##### DATA FOR THIS TASK #####
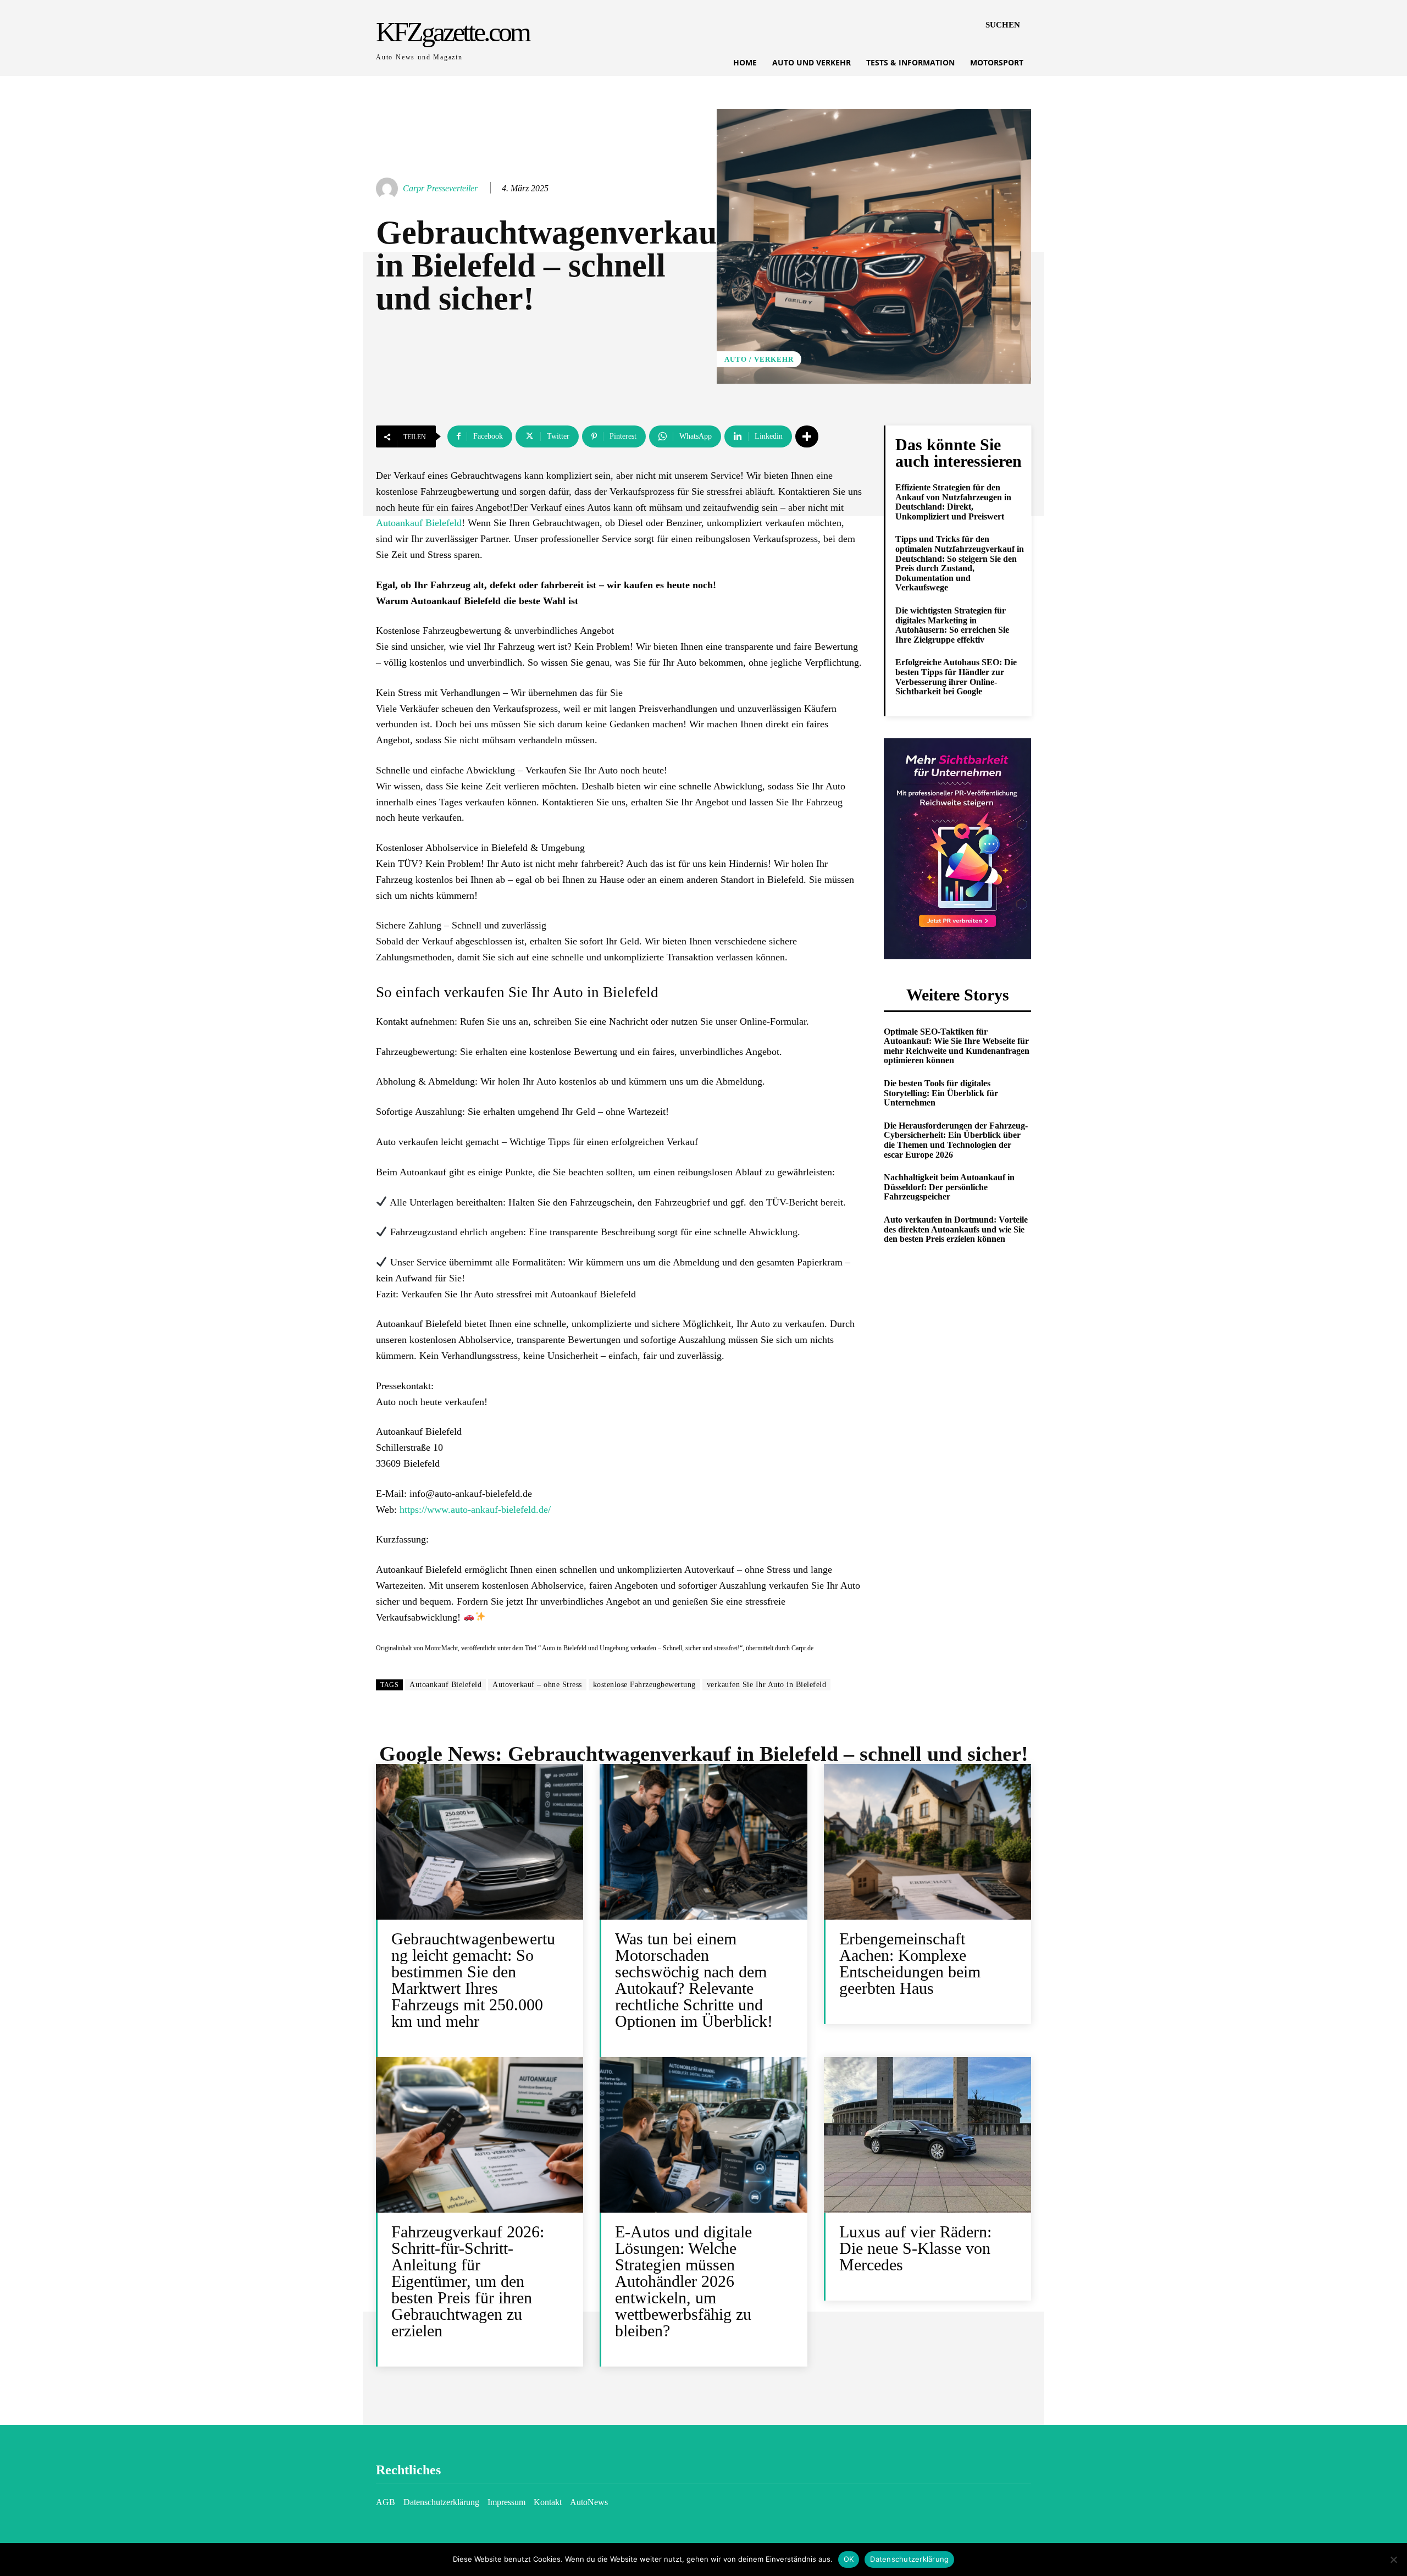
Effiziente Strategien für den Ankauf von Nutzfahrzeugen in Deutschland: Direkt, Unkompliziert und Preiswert (953, 502)
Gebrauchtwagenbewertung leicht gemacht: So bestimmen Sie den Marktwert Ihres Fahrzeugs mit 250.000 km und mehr (473, 1980)
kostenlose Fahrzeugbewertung (644, 1685)
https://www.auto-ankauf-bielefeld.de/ (475, 1509)
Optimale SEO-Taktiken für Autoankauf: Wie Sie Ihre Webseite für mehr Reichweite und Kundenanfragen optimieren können (956, 1046)
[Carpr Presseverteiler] (388, 189)
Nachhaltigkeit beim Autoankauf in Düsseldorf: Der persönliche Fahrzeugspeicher (949, 1187)
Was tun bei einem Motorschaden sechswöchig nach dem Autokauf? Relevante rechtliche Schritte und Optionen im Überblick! (694, 1980)
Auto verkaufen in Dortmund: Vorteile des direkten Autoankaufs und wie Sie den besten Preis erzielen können (956, 1229)
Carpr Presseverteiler (440, 188)
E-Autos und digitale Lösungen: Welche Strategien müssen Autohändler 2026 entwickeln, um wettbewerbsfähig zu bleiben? (683, 2281)
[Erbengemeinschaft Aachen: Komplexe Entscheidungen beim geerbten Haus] (927, 1842)
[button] (1002, 24)
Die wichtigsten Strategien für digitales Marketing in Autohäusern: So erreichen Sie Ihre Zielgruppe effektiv (952, 625)
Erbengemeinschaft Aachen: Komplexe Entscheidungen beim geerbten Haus (910, 1963)
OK (849, 2559)
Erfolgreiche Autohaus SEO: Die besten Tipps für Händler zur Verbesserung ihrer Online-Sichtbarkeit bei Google (956, 676)
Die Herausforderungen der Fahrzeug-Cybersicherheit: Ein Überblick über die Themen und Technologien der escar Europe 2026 (956, 1140)
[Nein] (1393, 2559)
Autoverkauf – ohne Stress (537, 1685)
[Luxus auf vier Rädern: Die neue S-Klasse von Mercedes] (927, 2135)
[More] (806, 436)
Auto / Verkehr (759, 359)
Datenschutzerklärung (909, 2559)
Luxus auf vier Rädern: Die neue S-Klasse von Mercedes (915, 2248)
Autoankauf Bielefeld (419, 522)
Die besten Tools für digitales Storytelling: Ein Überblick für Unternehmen (941, 1093)
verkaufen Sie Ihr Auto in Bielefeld (767, 1685)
#####
■ EXERCISE REQUIREMENTS ■
Write out every entry exactly. Pictures do not belong in the copy.

■ FINISHED TASK ■
Effiziente Strategien für den Ankauf von Nutzfahrzeugen in Deutschland: Direkt, Unkompliziert und Preiswert (953, 502)
Gebrauchtwagenbewertung leicht gemacht: So bestimmen Sie den Marktwert Ihres Fahrzeugs mit 250.000 km und mehr (473, 1980)
kostenlose Fahrzeugbewertung (644, 1685)
https://www.auto-ankauf-bielefeld.de/ (475, 1509)
Optimale SEO-Taktiken für Autoankauf: Wie Sie Ihre Webseite für mehr Reichweite und Kundenanfragen optimieren können (956, 1046)
[Carpr Presseverteiler] (388, 189)
Nachhaltigkeit beim Autoankauf in Düsseldorf: Der persönliche Fahrzeugspeicher (949, 1187)
Was tun bei einem Motorschaden sechswöchig nach dem Autokauf? Relevante rechtliche Schritte und Optionen im Überblick! (694, 1980)
Auto verkaufen in Dortmund: Vorteile des direkten Autoankaufs und wie Sie den besten Preis erzielen können (956, 1229)
Carpr Presseverteiler (440, 188)
E-Autos und digitale Lösungen: Welche Strategien müssen Autohändler 2026 entwickeln, um wettbewerbsfähig zu bleiben? (683, 2281)
[Erbengemeinschaft Aachen: Komplexe Entscheidungen beim geerbten Haus] (927, 1842)
[button] (1002, 24)
Die wichtigsten Strategien für digitales Marketing in Autohäusern: So erreichen Sie Ihre Zielgruppe effektiv (952, 625)
Erbengemeinschaft Aachen: Komplexe Entscheidungen beim geerbten Haus (910, 1963)
OK (849, 2559)
Erfolgreiche Autohaus SEO: Die besten Tipps für Händler zur Verbesserung ihrer Online-Sichtbarkeit bei Google (956, 676)
Die Herausforderungen der Fahrzeug-Cybersicherheit: Ein Überblick über die Themen und Technologien der escar Europe 2026 (956, 1140)
[Nein] (1393, 2559)
Autoverkauf – ohne Stress (537, 1685)
[Luxus auf vier Rädern: Die neue S-Klasse von Mercedes] (927, 2135)
[More] (806, 436)
Auto / Verkehr (759, 359)
Datenschutzerklärung (909, 2559)
Luxus auf vier Rädern: Die neue S-Klasse von Mercedes (915, 2248)
Autoankauf Bielefeld (419, 522)
Die besten Tools für digitales Storytelling: Ein Überblick für Unternehmen (941, 1093)
verkaufen Sie Ihr Auto in Bielefeld (767, 1685)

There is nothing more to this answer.